• Selected passage:
Ok. I'm almost convinced. Thanks for the responses. BUT where are you getting your scale from for the in-game maps? If you're merely taking it from the in game 2d map itself then that doesn't really show anything, I fear. If the distance between x and y in real life is 200km and it is given on the game map also as 200km that doesn't mean that they haven't simply made each km 'in fact' worth 2km in real life, and labelled it as a km. How else would they do a reduced scale map and yet give a good feeling of immersion? They're not going to shorten all the distances. The idea is that we pretend it's real, after all.

 

It would be nice if someone in on the map design could state the facts, because I'm not sure how we, playing the game, would even be able to tell what the scale is. You couldn't even do it by timing a flight between x and y at a certain speed and comparing that to the measurements given in real life because your speed in game is a function of what you are being told the scale is. I think the only way to know for sure would be for them to tell us. Otherwise you rely on a feeling for a comparison of, for example, the height of in-game buildings over a certain distance of map, to give you a feeling of scale. And from that point of view I would say that, for example, in Bodenplatte, Brussels is very very definitely far too small to correspond to the actual space taken up by Brussels in, for example, the excellent 1944 recon photos available at the NCAP library in the UK. What I mean is Brussels (just a random example) might look in game like the total urban area in the landscape is the right size compared to the distance between Brussels and Antwerp say, BUT, the buildings in Brussels in that case all look oversized for that area. Or you might get the same impression flying over fields in the Kuban - not enough fields for that actual geographical area. You can get a feeling for this by comparing with google earth (assuming the fields were roughly the same size as now). But that's just a feeling I get. Not scientific. Like I said, without someone who actually knows telling us what the scaling is then I don't think we can know. 

 

And a propos of that, I have a vague memory of discussions about this when BoS was first announced, and I'm almost sure I was told, by someone on the dev team, that the scale was 1:2 or something like that. 

 

Could someone on the dev team clear this for us, maybe? 

 

A square on the map is 10 kilometers and if you fly 600 kph (ground speed) you need exactly 1 minute for that. Thats proof enough.

phoenixjohnconnor
Posted (edited)

So - let me think about this - if the buildings are the right size, say, compared to the air frames, and the time to fly between x and Y is 1 minute in real life and the same in game then the scale is 1:1?

• Collected material:
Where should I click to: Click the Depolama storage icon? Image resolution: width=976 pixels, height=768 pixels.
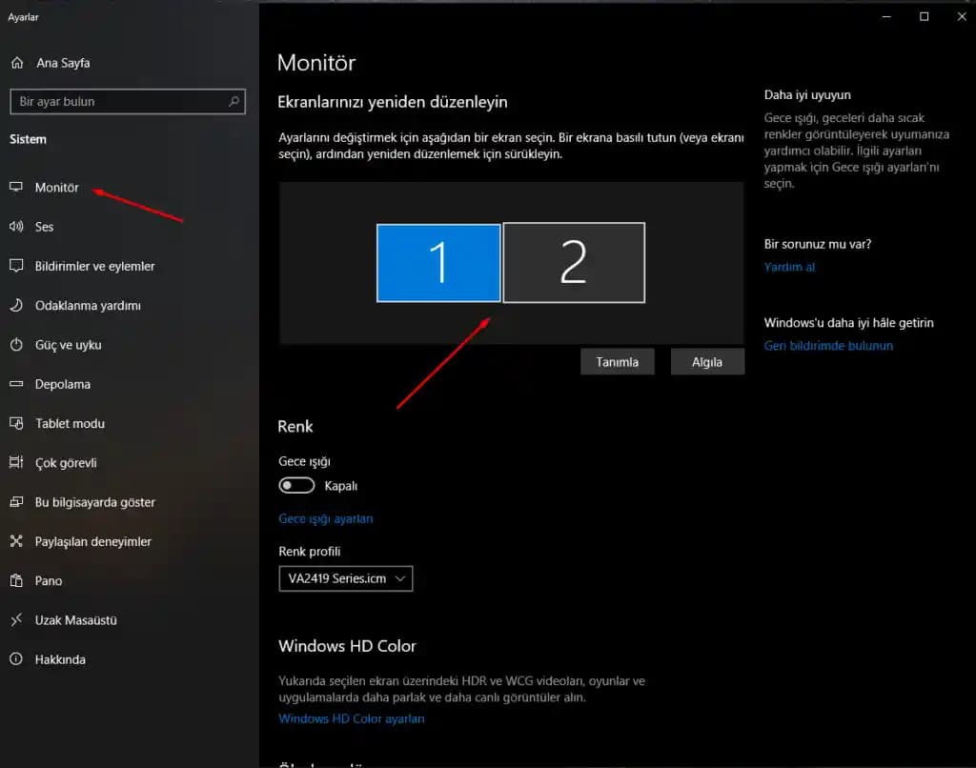point(16,384)
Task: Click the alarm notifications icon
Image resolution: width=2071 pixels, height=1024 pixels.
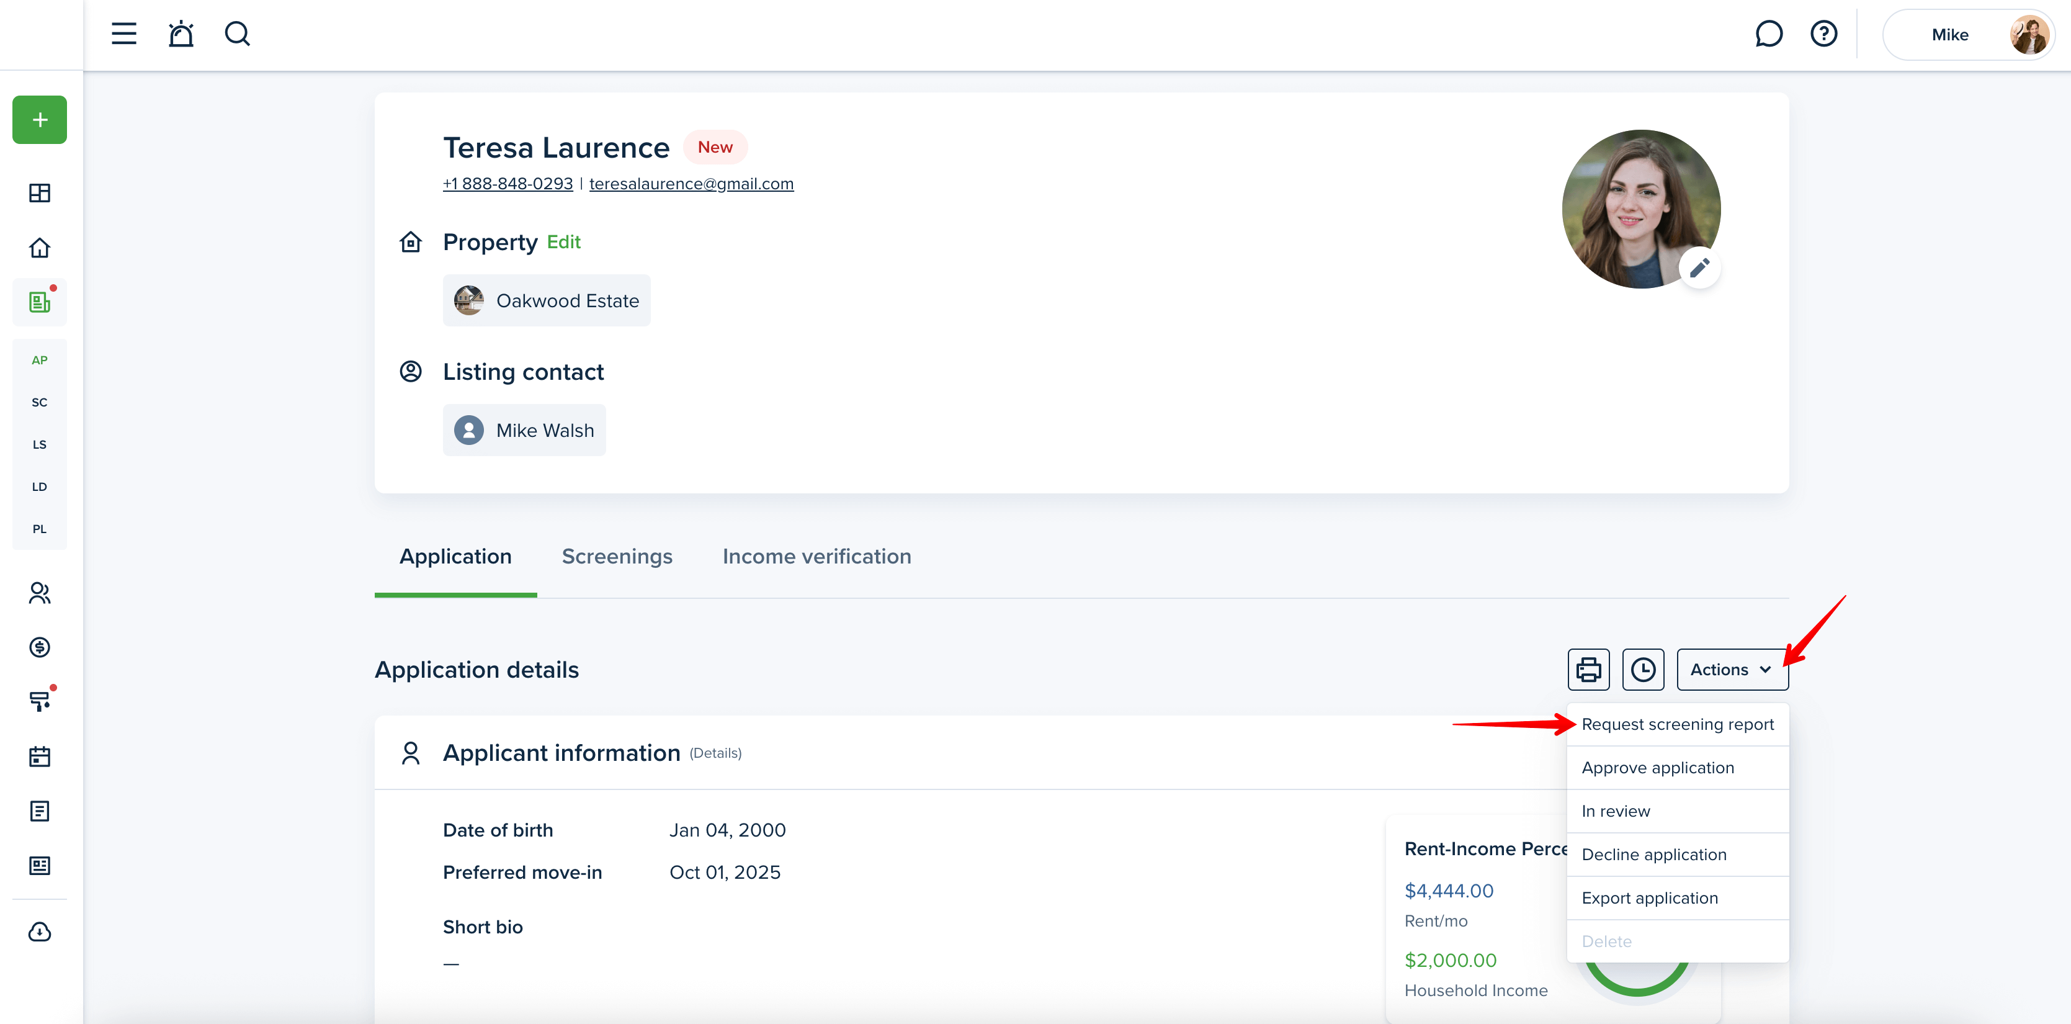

• The problem:
Continue the forum discussion above about the scale of the in-game maps, beginning after its final post.

• The reply:
Edited by phoenixjohnconnor
incorrrect info
Mitthrawnuruodo
Posted
1 minute ago, phoenixjohnconnor said:

How would you know whether a plane was scaled correctly? Compare it to what? A building? A tree? Or a distance on the ground. A plane could be the correct size vis a vis a building or tree, but double sized compared to the ground distance - but without such a measurement as I've suggested above, how would you know? 

 

It's really simple. For example, line up a few aircraft with known dimensions wingtip to wingtip in the Editor and compare to the distance given by the HUD. Then, you will know that the aircraft are the same scale as the game world.

phoenixjohnconnor
Posted

Mmm. I'm not sure how that would help, Mitthrawnuruodo. Scaling would exist (amongst other reasons - like to save time drawing maps...) to make it take less time to fly from Brussels to Arnhem, say, than in real life (because people might find RL flight times boring). But it's a pretend map, so you would give the distances as being the same as in real life - you would hide the scaling, for immersion purposes. Then you would make the planes the correct size vis a vis buildings, trees, map objects, but double size vis a vis map distances. Is that how it would work? So the acid test would be a comparison of how long it took to fly, say, Brussels to Arnhem in real life, at a given speed, and how long in-game. If they're the same then it's a 1:1 scale. Right? Sorry my maths - or ability to conceptualise this - is so slow....

 

To test this I would actually have to fly the distance though, in the game, with a timer running in real life, trying to keep the speed constant. Then compare that to a theoretical calculation from a real world map (unless I could actually get into a real world plane and do the same). That would be the only way to test it. Has anyone done that? Seems a hard thing to do. You can't do it theoretically, you have to actually fly it and run a real world timer. And keep your speed constant, and fly a straight line. Etc etc. If no one has actually done this then we don't know. 

 

Hence, I'd like a dev to say what the scale is. I've trawled all over for an indication but found none. 

Posted

Many of us do this exact thing - i.e. flying with real world "timer" at a given speed in a fairly straight line just as a means of navigation (with map marker switched off). And yes, it works just about fine - the maps are 1:1 scale indeed.?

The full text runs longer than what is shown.